Сознание, а вместе с ним и окружающий мир возвращались к Владимиру постепенно, склеиваясь из каких-то вроде бы ничем не связанных осколков: дуновения ветерка, надо сказать довольно сырого и неприятного, ощущения чего-то жесткого, холодного (даже ледяного) и неровного под спиной, малороссийского говора, невозможного здесь по определению…
Стоп! Малороссийского?..
Разомкнуть глаза удалось с трудом и далеко не с первой попытки, что добавило к небогатой коллекции ощущений еще и яркий, режущий глаза свет…
– Да вин живый, Опанасе! Дывысь, як зенками лупает, курва крымчаковская!..
– Я вот ща ему полупаю!..
– Ни, Опанасе, не можно… Вин же тоже чоловик, хучь и крымчак… Треба до куреня волочь.
– Господа… – Язык ворочался с трудом, словно примороженный к гортани. – Господа, помогите мне…
– Да вин же на москальской мове лопочет, Грицю! Слухай!
– А як же крымчак?..
– А мабуть вин и не крымчак. Слухай, чоловик, ты кто: татарин чи москаль?..
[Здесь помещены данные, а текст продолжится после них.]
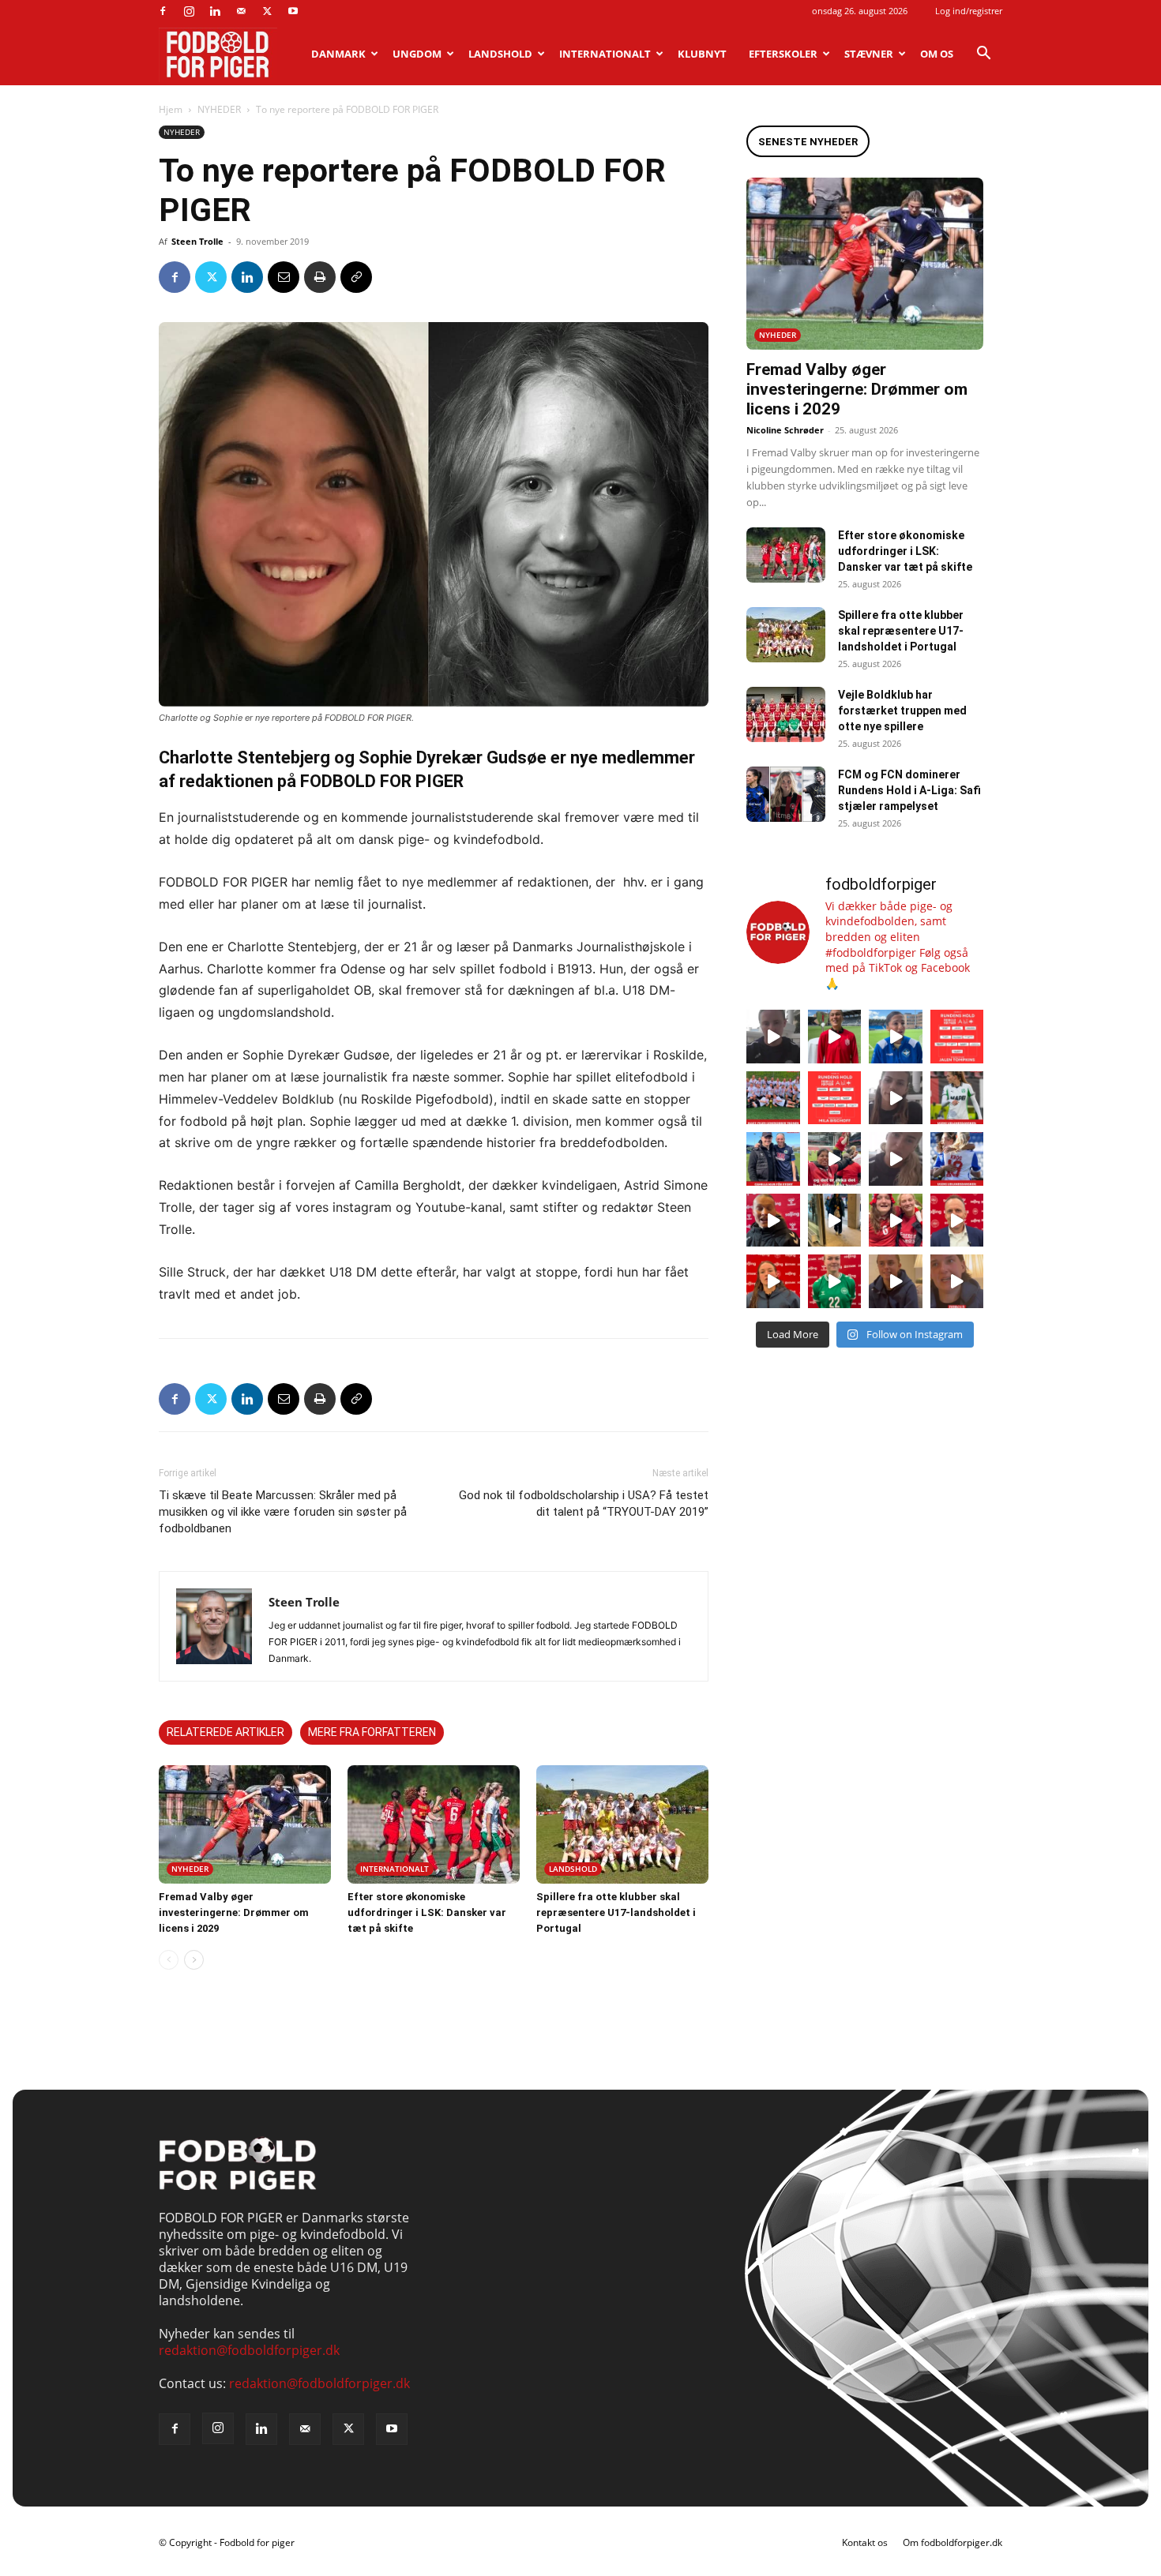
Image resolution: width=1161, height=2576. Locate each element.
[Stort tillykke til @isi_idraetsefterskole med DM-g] (773, 1098)
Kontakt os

Глаза наконец привыкли немного к яркому свету, и Бекбулатов разглядел смазанные очертания склонившихся над ним двух человек, одетых пестро и диковинно. Цветные кафтаны, высокие смушковые папахи, длинные вислые усы на бритых круглых лицах… Казаки… Запорожские казаки…
– Я русский, господа казаки, москаль по-вашему…
– Забожись, лярва!
С трудом подняв руку, Владимир кое-как осенил себя православным крестным знамением, вернее, обозначил его, догадавшись, что именно этого от него и ждут.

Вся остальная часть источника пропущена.